> To do that right would be a full time project for a handful of people for at least months, not "a one line powershell command"

Huh? Maybe bash and not powershell, but it should be pretty simple. If they have to go into the tape backups for that data, ok, perhaps not, but a reasonable mail system should make this a fairly simple task. Even if it takes a 30-line python script, that's not a big deal, and it can be left to run unattended over how many hours or days it needs to in order to go through that many files.

> You then harangued them for charging too much -- they had to come up with an estimate, and they estimated 30 seconds to review the data they sent you for each email.

The city later admitted that its original estimate was completely wrong, because they didn't have to review the email data at all (since bodies weren't to be included). I think "harranguing" them (which there's no evidence the OP did) seems pretty reasonable when they wanted to charge tens of millions of dollars to do something that ultimately actually cost forty bucks.
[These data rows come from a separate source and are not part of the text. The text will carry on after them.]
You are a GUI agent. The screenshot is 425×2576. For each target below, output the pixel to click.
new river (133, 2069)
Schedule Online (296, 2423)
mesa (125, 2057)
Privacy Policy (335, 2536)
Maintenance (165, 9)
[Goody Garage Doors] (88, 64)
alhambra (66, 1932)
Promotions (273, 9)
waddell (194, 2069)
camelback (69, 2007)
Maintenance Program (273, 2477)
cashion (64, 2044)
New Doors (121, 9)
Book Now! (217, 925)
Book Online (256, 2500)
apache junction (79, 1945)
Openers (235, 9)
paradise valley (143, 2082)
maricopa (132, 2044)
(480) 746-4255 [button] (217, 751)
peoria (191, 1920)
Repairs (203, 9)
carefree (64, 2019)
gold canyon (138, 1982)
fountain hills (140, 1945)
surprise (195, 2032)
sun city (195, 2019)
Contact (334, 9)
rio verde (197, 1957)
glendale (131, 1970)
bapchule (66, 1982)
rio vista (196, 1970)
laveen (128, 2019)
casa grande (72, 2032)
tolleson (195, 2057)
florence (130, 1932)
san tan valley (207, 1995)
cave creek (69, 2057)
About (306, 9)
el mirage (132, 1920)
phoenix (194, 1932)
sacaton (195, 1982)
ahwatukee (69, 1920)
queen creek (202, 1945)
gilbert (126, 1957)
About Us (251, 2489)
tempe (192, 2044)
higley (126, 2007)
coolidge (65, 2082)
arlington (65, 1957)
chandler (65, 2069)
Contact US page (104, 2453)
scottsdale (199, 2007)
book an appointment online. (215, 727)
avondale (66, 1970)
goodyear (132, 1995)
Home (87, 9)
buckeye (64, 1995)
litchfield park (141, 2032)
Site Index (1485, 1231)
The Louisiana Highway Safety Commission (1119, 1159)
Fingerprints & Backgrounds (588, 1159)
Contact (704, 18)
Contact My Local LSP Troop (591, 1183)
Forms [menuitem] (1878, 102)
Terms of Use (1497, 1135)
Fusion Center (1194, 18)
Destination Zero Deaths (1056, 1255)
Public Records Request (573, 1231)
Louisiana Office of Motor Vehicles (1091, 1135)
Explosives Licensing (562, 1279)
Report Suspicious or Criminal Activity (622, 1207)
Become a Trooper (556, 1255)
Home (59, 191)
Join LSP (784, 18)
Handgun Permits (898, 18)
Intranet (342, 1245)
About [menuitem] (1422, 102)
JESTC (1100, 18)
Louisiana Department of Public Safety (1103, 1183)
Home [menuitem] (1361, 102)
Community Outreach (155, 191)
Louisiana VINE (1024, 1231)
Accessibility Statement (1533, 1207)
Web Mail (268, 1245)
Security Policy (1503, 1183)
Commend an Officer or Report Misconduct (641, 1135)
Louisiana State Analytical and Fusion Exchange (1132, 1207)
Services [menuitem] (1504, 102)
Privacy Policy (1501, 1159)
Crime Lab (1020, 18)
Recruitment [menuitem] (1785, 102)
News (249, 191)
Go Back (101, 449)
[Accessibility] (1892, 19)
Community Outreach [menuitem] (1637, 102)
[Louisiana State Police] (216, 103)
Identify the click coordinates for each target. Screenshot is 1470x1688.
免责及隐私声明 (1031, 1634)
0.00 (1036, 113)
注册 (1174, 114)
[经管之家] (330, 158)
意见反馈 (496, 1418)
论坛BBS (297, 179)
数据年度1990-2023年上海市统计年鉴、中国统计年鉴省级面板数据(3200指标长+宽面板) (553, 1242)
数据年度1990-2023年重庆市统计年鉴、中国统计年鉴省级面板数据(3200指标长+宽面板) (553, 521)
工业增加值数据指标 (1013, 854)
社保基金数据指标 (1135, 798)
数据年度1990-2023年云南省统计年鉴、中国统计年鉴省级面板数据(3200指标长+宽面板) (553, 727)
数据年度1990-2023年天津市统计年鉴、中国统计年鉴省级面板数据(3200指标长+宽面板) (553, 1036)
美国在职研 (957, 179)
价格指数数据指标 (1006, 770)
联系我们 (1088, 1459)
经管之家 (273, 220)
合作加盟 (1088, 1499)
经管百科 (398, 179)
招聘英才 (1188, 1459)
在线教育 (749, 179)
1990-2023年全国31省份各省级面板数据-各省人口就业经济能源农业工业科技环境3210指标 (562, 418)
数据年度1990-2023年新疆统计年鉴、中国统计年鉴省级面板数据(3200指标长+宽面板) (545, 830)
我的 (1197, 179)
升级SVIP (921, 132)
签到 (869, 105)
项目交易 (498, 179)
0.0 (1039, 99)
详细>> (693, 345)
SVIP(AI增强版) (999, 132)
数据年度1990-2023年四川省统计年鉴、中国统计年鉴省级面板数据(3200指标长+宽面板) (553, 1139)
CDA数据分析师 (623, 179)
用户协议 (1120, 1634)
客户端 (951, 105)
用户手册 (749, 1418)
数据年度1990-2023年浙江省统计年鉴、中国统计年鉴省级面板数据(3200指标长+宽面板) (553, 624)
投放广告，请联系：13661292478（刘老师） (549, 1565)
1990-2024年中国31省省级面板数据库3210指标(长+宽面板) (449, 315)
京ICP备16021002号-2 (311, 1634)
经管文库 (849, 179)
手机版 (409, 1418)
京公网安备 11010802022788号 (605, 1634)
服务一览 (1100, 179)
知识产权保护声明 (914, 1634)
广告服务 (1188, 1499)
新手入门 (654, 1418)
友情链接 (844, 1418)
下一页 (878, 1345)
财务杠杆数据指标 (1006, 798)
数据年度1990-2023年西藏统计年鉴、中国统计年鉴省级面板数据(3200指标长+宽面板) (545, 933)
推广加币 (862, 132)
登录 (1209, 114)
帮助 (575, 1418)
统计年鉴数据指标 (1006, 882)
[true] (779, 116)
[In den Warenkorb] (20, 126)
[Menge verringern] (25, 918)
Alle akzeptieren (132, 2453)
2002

Also understand that this is in general how FOIA is: people ask for information, and government agencies do whatever they can to get out of providing that information, regardless of their legal requirement to do so. It's entirely reasonable to look at initial objections from the agency with a cynical, skeptical eye.

> You then insisted they __agree not to review the data__ so you could get it cheap

Huh? The data did not legally require review. The city made a mistake initially, or intentionally lied in order to get out of fulfilling the request.

> You should have informed them, deleted the data, and moved on with your life.

That's... exactly what he did? His initial beating-around-the-bush response was designed with the hard-earned knowledge that people often get punished for reporting mistakes of this nature. Which... is what actually seemed to be happening after the city was actually aware of their self-inflicted data breach. They wanted him to submit to a third-party audit (no, screw that) and seemed to be moving in the direction of filing charges against him before he got his lawyer involved. For their own negligence!

I have zero sympathy for the city here. Regardless of why OP wanted this data or whether or not you or I think it's useful data for a citizen to have, the city screwed the pooch here, and OP's karma slate seems pretty clean to me, at least for this particular incident.

The author's email is at the bottom of their post if you need to reach them to tell them off about their failings from 5 years ago.

Its the author, and idk if the snide extra bit about informing them about their failings from 5 years ago makes any sense. This was posted today.

The email has the advantage of being unconstrained by various HN rules about not being a jerk to internet strangers.

Bro the date right under the title on the article says "March 27, 2019"

Correct

I'm not sure an appeal to not comment because it's irrelevant because it happened 5 years ago makes sense

This is a site that provides a place to discuss news.

It was posted here today.

Should it be that easy to socially engineer city employees with access to huge troves of potentially confidential information?

If anything, OP did the city a favor by going out of his way to inform them. What if OP was a black hat?

Also, who cares why he wanted the data? It's his right to it as a citizen. Just like it's your right to drive around at 2am without answering to the cops, even if they find it weird.